As a direct result of low wholesale price, industrywide telecom investment has fallen 40% in the last 2 years, the report said. Pociask said UNE-P regulations were “usurping market forces” and harming facility-based competitive and incumbent carriers.
Public policies that impede telecom investment harm the economy, the report said. It said the fall in telecom investment resulted in an annual decline in economic output of $101 per average household. Meanwhile, the benefits of price reductions resulting from local competition were estimated at $11 per household per year. “The economic costs associated with setting artificially low wholesale prices far outstrip the consumer financial benefits,” it said.
A Voices for Choices spokesman said the Bells were “caught in a conundrum of their own making: They concede that competition has spurred them to price their own services more competitively, yet that also claim that eliminating this competition somehow accelerates their willingness to continue this process.” An AT&T spokeswoman said the study was “of mythical proportions that only a monopolist could dream up” and it seemed to say that “consumers are hurt by paying less.” She cited the U.S. Supreme Court, which had said claims that UNE-P discouraged investment “founders on fact” and the Bells alternative pricing methodologies would “pass on” to competitors the inefficiencies caused by poor management… or poor investment strategies” of the Bell companies: “The upshot would be higher retail prices consumers would have to pay.”

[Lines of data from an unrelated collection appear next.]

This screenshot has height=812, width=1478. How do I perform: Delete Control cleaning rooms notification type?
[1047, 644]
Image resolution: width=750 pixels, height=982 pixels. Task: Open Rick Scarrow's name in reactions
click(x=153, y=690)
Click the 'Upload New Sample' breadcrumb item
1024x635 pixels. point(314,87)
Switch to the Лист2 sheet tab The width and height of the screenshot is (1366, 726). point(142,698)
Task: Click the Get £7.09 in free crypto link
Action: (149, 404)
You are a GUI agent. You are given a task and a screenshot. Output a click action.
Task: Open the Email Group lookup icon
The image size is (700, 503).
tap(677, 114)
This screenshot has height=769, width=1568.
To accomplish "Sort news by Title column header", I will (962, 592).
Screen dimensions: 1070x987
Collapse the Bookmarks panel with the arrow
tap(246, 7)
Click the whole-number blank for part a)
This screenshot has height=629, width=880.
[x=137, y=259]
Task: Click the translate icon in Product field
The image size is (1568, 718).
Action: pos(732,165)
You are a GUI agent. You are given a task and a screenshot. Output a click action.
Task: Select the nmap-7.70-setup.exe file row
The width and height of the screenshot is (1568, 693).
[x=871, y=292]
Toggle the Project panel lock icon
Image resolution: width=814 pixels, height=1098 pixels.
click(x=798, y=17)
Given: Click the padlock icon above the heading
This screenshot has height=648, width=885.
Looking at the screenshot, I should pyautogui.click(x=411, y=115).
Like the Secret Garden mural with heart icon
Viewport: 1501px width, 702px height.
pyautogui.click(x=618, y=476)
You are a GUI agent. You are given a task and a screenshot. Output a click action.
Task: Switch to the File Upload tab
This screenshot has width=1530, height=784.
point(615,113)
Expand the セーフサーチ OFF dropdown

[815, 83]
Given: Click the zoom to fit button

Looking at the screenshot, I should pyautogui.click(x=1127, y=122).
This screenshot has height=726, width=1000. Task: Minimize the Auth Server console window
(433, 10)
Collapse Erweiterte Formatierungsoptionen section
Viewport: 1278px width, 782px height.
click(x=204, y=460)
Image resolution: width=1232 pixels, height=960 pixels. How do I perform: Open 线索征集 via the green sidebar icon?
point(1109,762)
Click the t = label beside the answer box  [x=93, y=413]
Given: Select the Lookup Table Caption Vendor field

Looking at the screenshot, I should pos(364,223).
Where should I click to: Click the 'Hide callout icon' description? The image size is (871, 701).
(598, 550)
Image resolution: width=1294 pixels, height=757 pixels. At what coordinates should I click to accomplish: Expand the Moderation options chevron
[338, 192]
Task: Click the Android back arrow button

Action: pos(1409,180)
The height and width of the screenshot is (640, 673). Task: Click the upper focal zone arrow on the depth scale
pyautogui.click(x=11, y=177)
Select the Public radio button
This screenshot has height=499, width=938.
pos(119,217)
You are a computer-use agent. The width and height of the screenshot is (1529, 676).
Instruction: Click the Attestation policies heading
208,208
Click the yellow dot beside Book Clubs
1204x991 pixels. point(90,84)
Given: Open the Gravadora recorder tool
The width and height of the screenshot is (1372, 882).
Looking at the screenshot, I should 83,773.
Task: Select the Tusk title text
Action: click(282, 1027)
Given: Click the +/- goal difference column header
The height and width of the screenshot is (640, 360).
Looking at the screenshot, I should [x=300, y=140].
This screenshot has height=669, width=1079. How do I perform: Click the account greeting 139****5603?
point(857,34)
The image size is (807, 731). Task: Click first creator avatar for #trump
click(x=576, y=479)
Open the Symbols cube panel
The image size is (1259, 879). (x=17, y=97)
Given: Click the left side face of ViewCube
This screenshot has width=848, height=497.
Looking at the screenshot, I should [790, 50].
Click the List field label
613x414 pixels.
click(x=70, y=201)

ALTS called the study “misleading,” “confusing” and “flawed.” ALTS Pres. John Windhausen said there was “substantial evidence” that UNE prices encouraged competition: “ALTS’ companies have invested over $70 billion to build competitive local networks since 1996, and the Bell companies increased their level of investment to record levels during the same time.” ALTS said network investment levels rose “to historic highs” in 1996-2000, “while many of these same UNE prices were in effect,” and the overall level of network investment in 2002 was higher than before the 1996 Telecom Act and before the UNE prices were being set. It also said existing retail rates often represented “near- monopoly rates” that included the “recovery of efficient investments and excessive profits for the RBOCs. To assume that these rates are correct and that any lesser rate is a ’subsidy’ is a major flaw in the report.”